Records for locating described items
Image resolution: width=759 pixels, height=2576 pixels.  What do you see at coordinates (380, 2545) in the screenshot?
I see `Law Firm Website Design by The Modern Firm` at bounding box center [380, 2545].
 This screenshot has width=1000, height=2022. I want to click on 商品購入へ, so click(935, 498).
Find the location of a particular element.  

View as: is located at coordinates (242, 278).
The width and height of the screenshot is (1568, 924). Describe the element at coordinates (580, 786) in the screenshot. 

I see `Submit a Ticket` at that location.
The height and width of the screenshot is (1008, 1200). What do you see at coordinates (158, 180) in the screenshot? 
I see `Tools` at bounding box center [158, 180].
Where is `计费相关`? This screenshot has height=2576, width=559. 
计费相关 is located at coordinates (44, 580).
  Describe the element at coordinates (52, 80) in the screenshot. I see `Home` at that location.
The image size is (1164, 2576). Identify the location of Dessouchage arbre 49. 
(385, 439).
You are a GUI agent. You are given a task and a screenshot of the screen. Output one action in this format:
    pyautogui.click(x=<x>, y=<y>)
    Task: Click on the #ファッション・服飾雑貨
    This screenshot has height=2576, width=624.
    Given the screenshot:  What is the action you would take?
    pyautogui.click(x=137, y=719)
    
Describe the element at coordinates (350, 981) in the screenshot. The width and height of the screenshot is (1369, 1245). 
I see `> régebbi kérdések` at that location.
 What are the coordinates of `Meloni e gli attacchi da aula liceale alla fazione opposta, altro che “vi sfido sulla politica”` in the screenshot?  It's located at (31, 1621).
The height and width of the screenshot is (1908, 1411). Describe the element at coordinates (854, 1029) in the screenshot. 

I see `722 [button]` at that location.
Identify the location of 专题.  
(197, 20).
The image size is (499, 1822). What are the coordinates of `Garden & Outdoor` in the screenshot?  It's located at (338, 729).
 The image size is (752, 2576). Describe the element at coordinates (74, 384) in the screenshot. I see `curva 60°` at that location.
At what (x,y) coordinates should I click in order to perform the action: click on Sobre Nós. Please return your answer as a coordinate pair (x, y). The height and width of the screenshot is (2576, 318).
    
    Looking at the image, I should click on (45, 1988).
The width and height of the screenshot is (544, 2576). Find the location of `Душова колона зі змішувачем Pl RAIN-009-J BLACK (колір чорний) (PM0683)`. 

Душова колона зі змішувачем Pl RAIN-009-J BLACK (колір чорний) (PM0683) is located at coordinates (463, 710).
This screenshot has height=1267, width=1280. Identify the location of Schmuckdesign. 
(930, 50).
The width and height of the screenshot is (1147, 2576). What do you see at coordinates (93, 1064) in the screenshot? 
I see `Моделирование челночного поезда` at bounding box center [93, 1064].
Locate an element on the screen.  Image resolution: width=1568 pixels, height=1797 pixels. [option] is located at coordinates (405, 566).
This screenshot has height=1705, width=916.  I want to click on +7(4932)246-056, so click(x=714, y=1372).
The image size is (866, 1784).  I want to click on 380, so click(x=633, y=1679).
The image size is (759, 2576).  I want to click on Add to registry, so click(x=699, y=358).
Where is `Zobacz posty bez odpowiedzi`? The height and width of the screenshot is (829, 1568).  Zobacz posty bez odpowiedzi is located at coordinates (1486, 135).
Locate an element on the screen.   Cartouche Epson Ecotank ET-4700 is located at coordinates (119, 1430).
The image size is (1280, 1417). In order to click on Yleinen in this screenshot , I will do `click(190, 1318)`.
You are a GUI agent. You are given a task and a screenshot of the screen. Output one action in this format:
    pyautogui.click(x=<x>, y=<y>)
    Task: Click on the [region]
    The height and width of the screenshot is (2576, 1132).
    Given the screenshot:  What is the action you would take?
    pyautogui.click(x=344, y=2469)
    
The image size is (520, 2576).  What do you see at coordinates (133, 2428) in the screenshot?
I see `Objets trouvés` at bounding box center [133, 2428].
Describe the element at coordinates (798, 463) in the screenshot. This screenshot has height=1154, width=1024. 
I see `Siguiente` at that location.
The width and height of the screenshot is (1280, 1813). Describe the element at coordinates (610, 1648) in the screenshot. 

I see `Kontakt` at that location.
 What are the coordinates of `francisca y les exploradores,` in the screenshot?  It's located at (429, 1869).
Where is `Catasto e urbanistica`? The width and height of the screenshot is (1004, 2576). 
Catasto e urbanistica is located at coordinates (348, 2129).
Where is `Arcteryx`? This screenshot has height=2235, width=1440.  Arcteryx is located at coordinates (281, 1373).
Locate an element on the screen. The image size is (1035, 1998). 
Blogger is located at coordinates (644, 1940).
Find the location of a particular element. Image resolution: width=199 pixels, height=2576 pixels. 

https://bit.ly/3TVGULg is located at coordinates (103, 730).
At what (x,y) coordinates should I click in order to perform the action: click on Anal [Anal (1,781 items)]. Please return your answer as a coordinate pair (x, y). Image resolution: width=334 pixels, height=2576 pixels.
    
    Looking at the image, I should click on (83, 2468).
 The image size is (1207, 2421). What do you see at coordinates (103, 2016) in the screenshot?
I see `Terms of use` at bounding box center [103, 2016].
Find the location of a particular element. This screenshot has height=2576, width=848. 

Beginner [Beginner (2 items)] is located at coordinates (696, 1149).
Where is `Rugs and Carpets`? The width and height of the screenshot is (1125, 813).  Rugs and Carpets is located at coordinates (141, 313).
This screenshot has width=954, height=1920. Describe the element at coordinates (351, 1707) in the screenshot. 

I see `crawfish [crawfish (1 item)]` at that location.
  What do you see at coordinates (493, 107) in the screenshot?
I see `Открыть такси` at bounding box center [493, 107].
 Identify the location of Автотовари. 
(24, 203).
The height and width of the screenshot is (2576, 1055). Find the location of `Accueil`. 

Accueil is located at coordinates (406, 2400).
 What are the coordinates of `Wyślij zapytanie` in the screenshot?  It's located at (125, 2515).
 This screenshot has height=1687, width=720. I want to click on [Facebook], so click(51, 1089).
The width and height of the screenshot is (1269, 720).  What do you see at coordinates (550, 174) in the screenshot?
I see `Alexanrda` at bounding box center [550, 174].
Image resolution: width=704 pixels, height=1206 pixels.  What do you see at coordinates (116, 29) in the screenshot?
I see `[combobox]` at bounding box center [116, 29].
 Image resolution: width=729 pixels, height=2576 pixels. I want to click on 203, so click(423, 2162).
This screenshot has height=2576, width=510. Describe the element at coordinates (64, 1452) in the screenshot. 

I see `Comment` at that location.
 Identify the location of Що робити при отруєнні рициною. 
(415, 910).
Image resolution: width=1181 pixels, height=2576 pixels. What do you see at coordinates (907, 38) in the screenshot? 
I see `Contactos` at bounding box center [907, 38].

▶ [Your objective]: Rewrite the entries from the line containing "The width and height of the screenshot is (1280, 1813)." through the line containing "at (429, 1869).", both included, as a numbered list, omitting any blank lines.

▶ [The result]:
1. The width and height of the screenshot is (1280, 1813). Describe the element at coordinates (610, 1648) in the screenshot. 
2. I see `Kontakt` at that location.
3.  What are the coordinates of `francisca y les exploradores,` in the screenshot?  It's located at (429, 1869).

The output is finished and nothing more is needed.